THE MATRIX RELOADED
MATRIX RELOADED, THE (vt THE MATRIX 2, working title). Andy Wachowski and Larry Wachowski, dir., script, exec. prod. USA [and Australia]: NPV Entertainment, Village Roadshow Pictures [Australia], Warner, Silver Pictures (prod.) / Warner (US dist.), 2003. Owen Paterson, prod. design. Keanu Reeves, Laurence Fishburne, Carrie-Anne Moss, featured players. 138 min.
Sequel to THE MATRIX[1] and the central film of the Matrix trilogy. Walter Benjamin concerned himself with The Work of Art in the Age of Mechanical Reproduction (1935); the Wachowski brothers here consider questions of reality and identity in a world of electronic reproduction, including the cybernetic virus-like cloning of the still-villainous Agent Smith and the possible cycling of human/machine history (a handful of cycles of the sort described by Koheleth in the Biblical Book of Ecclesiastes [1.9-18], and by Friedrich Nietzsche's Zarathustra in Also Sprach Zarathustra [1883-85]—in a thought experiment on how the Superman "could accept [infinite] recurrence [of his life] without self-deception or evasion" [paraphrase from Britannica 2002 CD, "Nietzsche, Friedrich"]).

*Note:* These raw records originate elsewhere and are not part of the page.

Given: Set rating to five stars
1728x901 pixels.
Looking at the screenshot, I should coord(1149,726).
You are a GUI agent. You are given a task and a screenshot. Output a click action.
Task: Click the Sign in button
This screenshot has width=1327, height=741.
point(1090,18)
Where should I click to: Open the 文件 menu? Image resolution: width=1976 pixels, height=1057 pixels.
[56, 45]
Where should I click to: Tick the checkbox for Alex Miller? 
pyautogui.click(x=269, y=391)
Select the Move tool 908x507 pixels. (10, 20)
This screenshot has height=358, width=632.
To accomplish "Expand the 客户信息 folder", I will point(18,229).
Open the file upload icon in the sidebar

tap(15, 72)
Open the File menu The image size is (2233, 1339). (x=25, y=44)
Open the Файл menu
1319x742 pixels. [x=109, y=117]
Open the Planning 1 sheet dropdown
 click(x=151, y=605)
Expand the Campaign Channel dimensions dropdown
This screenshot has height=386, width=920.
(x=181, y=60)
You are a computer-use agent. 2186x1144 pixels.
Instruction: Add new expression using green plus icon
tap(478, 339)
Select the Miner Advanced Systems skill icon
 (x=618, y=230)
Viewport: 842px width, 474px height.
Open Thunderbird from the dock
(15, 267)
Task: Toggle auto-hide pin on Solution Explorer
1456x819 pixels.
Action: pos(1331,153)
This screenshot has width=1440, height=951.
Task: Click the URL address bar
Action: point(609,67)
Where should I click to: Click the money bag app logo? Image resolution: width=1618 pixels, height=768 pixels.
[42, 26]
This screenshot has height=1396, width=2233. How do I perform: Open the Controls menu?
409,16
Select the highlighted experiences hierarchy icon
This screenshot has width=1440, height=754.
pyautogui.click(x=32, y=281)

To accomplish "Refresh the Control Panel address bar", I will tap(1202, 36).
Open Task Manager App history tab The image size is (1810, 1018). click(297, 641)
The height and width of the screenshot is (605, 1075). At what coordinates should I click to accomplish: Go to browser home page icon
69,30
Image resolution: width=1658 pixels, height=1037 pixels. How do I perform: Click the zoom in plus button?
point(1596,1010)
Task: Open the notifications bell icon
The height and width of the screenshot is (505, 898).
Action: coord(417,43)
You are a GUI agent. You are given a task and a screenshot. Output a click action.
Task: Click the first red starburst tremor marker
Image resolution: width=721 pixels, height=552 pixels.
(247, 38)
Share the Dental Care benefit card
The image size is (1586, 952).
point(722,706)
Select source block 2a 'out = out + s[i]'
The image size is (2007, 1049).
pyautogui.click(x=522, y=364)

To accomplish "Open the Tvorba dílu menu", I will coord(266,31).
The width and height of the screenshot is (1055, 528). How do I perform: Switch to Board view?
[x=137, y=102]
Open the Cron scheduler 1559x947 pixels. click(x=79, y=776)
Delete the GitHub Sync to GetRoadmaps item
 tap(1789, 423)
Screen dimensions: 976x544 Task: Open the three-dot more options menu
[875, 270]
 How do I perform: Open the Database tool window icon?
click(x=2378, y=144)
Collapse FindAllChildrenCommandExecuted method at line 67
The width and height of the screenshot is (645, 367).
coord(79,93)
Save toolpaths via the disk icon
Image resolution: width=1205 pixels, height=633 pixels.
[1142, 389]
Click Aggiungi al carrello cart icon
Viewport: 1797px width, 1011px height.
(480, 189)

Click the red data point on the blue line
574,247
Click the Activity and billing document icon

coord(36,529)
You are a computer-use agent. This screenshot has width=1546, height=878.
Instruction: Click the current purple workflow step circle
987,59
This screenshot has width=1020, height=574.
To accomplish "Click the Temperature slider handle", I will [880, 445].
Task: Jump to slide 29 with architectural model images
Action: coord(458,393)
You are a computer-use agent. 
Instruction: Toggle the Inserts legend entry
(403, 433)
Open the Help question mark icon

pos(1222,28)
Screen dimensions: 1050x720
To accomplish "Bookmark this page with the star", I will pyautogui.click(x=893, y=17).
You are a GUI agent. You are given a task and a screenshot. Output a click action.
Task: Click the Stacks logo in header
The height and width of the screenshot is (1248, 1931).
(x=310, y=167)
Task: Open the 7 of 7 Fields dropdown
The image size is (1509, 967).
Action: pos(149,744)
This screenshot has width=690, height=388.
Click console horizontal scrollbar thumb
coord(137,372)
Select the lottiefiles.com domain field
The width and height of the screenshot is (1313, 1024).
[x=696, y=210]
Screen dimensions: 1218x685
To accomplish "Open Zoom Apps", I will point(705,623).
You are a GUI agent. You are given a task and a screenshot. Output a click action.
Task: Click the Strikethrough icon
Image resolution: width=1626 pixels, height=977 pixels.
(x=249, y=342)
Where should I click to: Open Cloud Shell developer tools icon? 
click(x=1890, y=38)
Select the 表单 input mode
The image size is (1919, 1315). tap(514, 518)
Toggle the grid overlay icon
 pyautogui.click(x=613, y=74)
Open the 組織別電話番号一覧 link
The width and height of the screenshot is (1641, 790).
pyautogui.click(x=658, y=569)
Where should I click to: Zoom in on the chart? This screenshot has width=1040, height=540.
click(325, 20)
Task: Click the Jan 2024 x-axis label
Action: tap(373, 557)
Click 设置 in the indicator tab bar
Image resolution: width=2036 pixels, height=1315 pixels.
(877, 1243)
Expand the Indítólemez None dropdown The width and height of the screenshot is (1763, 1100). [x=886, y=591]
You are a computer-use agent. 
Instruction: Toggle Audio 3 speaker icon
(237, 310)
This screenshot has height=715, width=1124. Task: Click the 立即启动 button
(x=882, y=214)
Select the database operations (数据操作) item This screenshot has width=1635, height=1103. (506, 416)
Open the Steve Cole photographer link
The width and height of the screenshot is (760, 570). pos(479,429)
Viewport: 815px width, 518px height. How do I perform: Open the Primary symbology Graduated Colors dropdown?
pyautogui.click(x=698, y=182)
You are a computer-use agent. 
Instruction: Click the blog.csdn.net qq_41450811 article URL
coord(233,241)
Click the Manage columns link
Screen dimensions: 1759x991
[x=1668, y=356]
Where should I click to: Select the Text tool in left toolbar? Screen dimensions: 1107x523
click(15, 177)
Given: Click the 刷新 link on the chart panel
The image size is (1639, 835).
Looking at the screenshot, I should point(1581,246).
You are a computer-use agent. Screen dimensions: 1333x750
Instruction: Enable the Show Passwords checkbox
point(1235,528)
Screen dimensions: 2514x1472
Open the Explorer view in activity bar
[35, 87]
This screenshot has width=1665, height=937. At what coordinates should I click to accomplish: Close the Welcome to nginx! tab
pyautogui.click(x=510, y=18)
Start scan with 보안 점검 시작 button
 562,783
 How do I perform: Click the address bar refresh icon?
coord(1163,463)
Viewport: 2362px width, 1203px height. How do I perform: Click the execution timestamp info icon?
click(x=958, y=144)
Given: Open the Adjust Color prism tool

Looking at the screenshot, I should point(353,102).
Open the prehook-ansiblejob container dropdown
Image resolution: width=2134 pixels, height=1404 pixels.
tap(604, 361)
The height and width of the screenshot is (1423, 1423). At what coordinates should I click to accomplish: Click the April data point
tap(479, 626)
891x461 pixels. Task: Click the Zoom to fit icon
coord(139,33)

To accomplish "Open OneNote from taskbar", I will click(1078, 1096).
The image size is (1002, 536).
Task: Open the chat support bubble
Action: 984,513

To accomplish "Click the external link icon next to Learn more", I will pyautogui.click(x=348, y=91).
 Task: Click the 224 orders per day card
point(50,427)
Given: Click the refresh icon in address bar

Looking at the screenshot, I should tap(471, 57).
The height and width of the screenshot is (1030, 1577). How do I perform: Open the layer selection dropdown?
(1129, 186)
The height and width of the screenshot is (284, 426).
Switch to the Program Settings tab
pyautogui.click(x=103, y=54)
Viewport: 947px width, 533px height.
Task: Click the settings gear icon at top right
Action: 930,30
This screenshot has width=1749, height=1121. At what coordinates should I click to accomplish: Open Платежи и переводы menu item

Note the traditional "Grand Inquisitor Scene" between Neo and The Architect—an avatar of some Central Computer?—before a wall of TV screens reproducing, among other images, Neo. Less philosophically high-flown but perhaps more significant, note the music and mild orgy among humans, and love-making between Trinity and Neo, in Zion while awaiting the attack of the machines: the cold and rather mechanical humans of the film still are capable of passion and the bonds of love. (Contrast scene at the Merovingian's S&M-ish club in MATRIX REVOLUTIONS). Note also: (1) The male-gendered Architect's telling Neo that he, the Architect, with his cold lust for order (Erlich's formulation), was the father of the Matrix, while the grandmotherly Oracle program, with her intuition, was the mother. (2) The conversation between Neo and the Councillor on human/machine relationship and Neo's idea that the key thing is Who's In Charge—and the setting as a postmodernization of the underworld in Lang's METROPOLIS (q.v., also MAD MAX BEYOND THUNDERDOME). (3) Appearance here of Agent Smith as virus and of independent programs as characters, both good and bad (developed in REVOLUTIONS). Rev. insightfully—although without the "spoiler" of discussing the "Grand Inquisitor Scene"—by Adam Gopnik, "The Unreal Thing," Critic at Large section, The New Yorker 79.12 (19 May 2003): [68]-73.